> Available data:
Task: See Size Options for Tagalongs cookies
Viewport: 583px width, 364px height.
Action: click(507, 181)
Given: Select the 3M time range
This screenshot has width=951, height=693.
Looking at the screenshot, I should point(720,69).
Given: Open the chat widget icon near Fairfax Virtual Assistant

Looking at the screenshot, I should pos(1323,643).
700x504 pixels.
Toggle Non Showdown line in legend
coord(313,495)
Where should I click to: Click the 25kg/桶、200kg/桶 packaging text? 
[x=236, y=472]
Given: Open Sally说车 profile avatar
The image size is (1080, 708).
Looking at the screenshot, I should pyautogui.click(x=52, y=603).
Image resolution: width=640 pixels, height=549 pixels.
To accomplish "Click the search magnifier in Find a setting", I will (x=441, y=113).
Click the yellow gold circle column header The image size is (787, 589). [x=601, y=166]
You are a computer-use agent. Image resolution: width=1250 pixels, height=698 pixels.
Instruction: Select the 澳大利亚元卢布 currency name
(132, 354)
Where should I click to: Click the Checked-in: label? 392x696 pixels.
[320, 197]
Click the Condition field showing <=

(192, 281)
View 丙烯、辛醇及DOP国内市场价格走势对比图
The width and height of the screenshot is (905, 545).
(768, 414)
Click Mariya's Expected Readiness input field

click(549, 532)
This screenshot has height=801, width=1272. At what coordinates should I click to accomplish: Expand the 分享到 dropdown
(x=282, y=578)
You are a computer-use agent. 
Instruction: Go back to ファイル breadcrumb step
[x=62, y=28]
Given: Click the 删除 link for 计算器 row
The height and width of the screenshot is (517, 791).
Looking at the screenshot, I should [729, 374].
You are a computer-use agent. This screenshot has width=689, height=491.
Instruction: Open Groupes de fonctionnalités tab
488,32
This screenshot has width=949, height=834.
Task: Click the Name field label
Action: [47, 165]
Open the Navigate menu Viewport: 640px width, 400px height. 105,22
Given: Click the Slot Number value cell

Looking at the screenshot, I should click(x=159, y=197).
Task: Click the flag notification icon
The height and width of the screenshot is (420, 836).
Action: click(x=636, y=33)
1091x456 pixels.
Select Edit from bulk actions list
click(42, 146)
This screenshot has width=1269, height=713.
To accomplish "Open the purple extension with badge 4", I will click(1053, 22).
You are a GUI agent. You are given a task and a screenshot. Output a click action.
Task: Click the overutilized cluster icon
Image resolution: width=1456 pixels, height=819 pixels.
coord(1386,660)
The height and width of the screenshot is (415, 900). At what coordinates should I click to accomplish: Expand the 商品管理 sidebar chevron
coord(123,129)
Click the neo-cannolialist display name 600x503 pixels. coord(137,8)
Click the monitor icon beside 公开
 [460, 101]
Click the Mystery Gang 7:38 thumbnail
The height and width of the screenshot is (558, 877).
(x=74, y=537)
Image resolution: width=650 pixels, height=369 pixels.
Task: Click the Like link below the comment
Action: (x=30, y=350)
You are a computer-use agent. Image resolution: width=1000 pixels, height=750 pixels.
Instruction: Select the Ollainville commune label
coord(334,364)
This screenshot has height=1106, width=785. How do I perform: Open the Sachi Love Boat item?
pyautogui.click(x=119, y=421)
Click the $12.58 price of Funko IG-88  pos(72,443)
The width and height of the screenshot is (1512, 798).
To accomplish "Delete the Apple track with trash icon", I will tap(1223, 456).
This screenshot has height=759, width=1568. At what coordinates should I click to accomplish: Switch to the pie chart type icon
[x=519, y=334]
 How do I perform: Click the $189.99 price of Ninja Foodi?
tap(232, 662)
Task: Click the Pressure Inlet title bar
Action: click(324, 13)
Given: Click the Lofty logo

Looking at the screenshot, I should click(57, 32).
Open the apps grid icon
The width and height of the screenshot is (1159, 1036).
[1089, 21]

> Exercise:
Would you please repeat all the entries exactly as written?

> Reply to the task:
Task: See Size Options for Tagalongs cookies
Viewport: 583px width, 364px height.
Action: click(507, 181)
Given: Select the 3M time range
This screenshot has width=951, height=693.
Looking at the screenshot, I should point(720,69).
Given: Open the chat widget icon near Fairfax Virtual Assistant

Looking at the screenshot, I should pos(1323,643).
700x504 pixels.
Toggle Non Showdown line in legend
coord(313,495)
Where should I click to: Click the 25kg/桶、200kg/桶 packaging text? 
[x=236, y=472]
Given: Open Sally说车 profile avatar
The image size is (1080, 708).
Looking at the screenshot, I should pyautogui.click(x=52, y=603).
Image resolution: width=640 pixels, height=549 pixels.
To accomplish "Click the search magnifier in Find a setting", I will (x=441, y=113).
Click the yellow gold circle column header The image size is (787, 589). [x=601, y=166]
You are a computer-use agent. Image resolution: width=1250 pixels, height=698 pixels.
Instruction: Select the 澳大利亚元卢布 currency name
(132, 354)
Where should I click to: Click the Checked-in: label? 392x696 pixels.
[320, 197]
Click the Condition field showing <=

(192, 281)
View 丙烯、辛醇及DOP国内市场价格走势对比图
The width and height of the screenshot is (905, 545).
(768, 414)
Click Mariya's Expected Readiness input field

click(549, 532)
This screenshot has height=801, width=1272. At what coordinates should I click to accomplish: Expand the 分享到 dropdown
(x=282, y=578)
You are a computer-use agent. 
Instruction: Go back to ファイル breadcrumb step
[x=62, y=28]
Given: Click the 删除 link for 计算器 row
The height and width of the screenshot is (517, 791).
Looking at the screenshot, I should [729, 374].
You are a computer-use agent. This screenshot has width=689, height=491.
Instruction: Open Groupes de fonctionnalités tab
488,32
This screenshot has width=949, height=834.
Task: Click the Name field label
Action: [47, 165]
Open the Navigate menu Viewport: 640px width, 400px height. 105,22
Given: Click the Slot Number value cell

Looking at the screenshot, I should click(x=159, y=197).
Task: Click the flag notification icon
The height and width of the screenshot is (420, 836).
Action: click(x=636, y=33)
1091x456 pixels.
Select Edit from bulk actions list
click(42, 146)
This screenshot has width=1269, height=713.
To accomplish "Open the purple extension with badge 4", I will click(1053, 22).
You are a GUI agent. You are given a task and a screenshot. Output a click action.
Task: Click the overutilized cluster icon
Image resolution: width=1456 pixels, height=819 pixels.
coord(1386,660)
The height and width of the screenshot is (415, 900). At what coordinates should I click to accomplish: Expand the 商品管理 sidebar chevron
coord(123,129)
Click the neo-cannolialist display name 600x503 pixels. coord(137,8)
Click the monitor icon beside 公开
 [460, 101]
Click the Mystery Gang 7:38 thumbnail
The height and width of the screenshot is (558, 877).
(x=74, y=537)
Image resolution: width=650 pixels, height=369 pixels.
Task: Click the Like link below the comment
Action: (x=30, y=350)
You are a computer-use agent. Image resolution: width=1000 pixels, height=750 pixels.
Instruction: Select the Ollainville commune label
coord(334,364)
This screenshot has height=1106, width=785. How do I perform: Open the Sachi Love Boat item?
pyautogui.click(x=119, y=421)
Click the $12.58 price of Funko IG-88  pos(72,443)
The width and height of the screenshot is (1512, 798).
To accomplish "Delete the Apple track with trash icon", I will tap(1223, 456).
This screenshot has height=759, width=1568. At what coordinates should I click to accomplish: Switch to the pie chart type icon
[x=519, y=334]
 How do I perform: Click the $189.99 price of Ninja Foodi?
tap(232, 662)
Task: Click the Pressure Inlet title bar
Action: click(324, 13)
Given: Click the Lofty logo

Looking at the screenshot, I should click(57, 32).
Open the apps grid icon
The width and height of the screenshot is (1159, 1036).
[1089, 21]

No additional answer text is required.